Ich bin nicht sicher, mit wem von uns beiden sie spricht. Aber ihr Vater bleibt stehen und starrt mich stumm und voll unverhohlenem Abscheu an.
«Ich habe doch versucht zu gehen!», schreie ich.
Meine Stimme ist wacklig. Das Adrenalin hat mich geschwächt; ich zittere. Plötzlich spüre ich das kalte Gewicht der Flasche in meiner Hand. Ich schwanke, und mir wird übel. Für einen Augenblick stehe ich wieder auf einer dunklen Straße, und eine andere Szene voller Blut und Gewalt spielt sich vor meinen Augen ab.

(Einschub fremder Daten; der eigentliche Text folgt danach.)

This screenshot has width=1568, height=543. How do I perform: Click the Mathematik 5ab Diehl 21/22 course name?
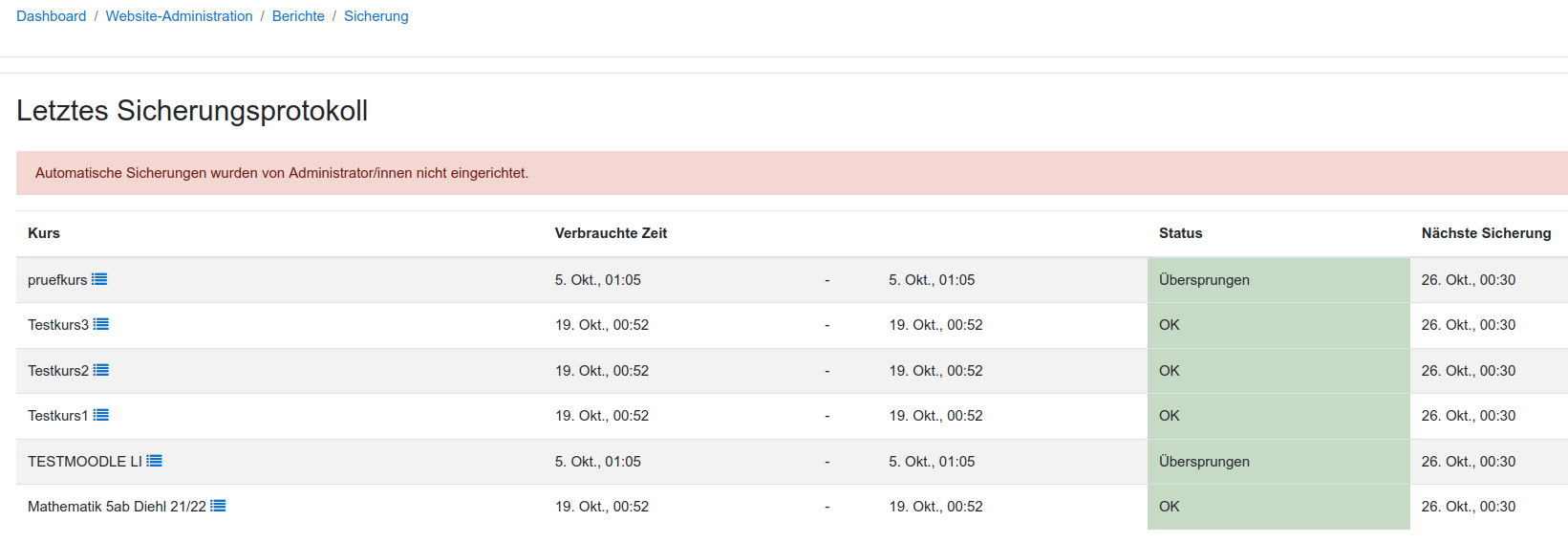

Ich lasse die Flasche fallen. Sie rollt über die staubigen Dielenbretter und stößt mit einem dumpfen Klackern gegen die anderen. Das Baby heult immer noch und windet sich in Gretchens Armen, aber niemand sagt ein Wort, als ich auf die nächste Treppe zuhumple. Fast augenblicklich geben meine Beine nach, und ich lande unsanft auf den Knien. Ich heule fast vor lauter Frust, aber ich habe nicht mehr die Kraft aufzustehen. Dann ist Mathilde wieder an meiner Seite und schiebt ihren Arm unter meinen.
«Ich schaffe das», behaupte ich bockig. Sie ignoriert meinen Einwand und schiebt mich gegen einen Holzbalken, ehe sie sich wieder an ihren Vater wendet.
«Er ist nicht in dem Zustand, irgendwohin zu gehen.»
Sein Gesicht wirkt hart im Laternenlicht. «Das ist aber nicht mein Problem. Ich will ihn nicht hier haben.»
Wenn Ihre Falle nicht wäre, wäre ich auch nicht hier, will ich einwenden, aber kein Laut kommt über meine Lippen. Mir ist schwindelig. Ich schließe die Augen und lehne den Kopf gegen den Balken. Ihre Stimmen wirbeln um mich herum.
«Er ist ein Fremder, darum konnte er das nicht wissen.»
«Das ist mir egal. Er bleibt nicht.»
«Ist es dir lieber, wenn die Polizei ihn abholt?»
Die Erwähnung der Polizei lässt mich den Kopf heben, aber die Warnung hat offensichtlich nichts mit mir zu tun. In meinem fiebrigen Zustand glaube ich zu erkennen, wie beide sich stumm miteinander messen. Erwachsene, die über den Kopf eines Kindes hinweg reden, das kein Wort versteht. Vermutlich wollen sie nicht, dass die Polizei von den Fangeisen erfährt, denke ich. Aber ich bin zu müde, um mich zu fragen, warum das so ist.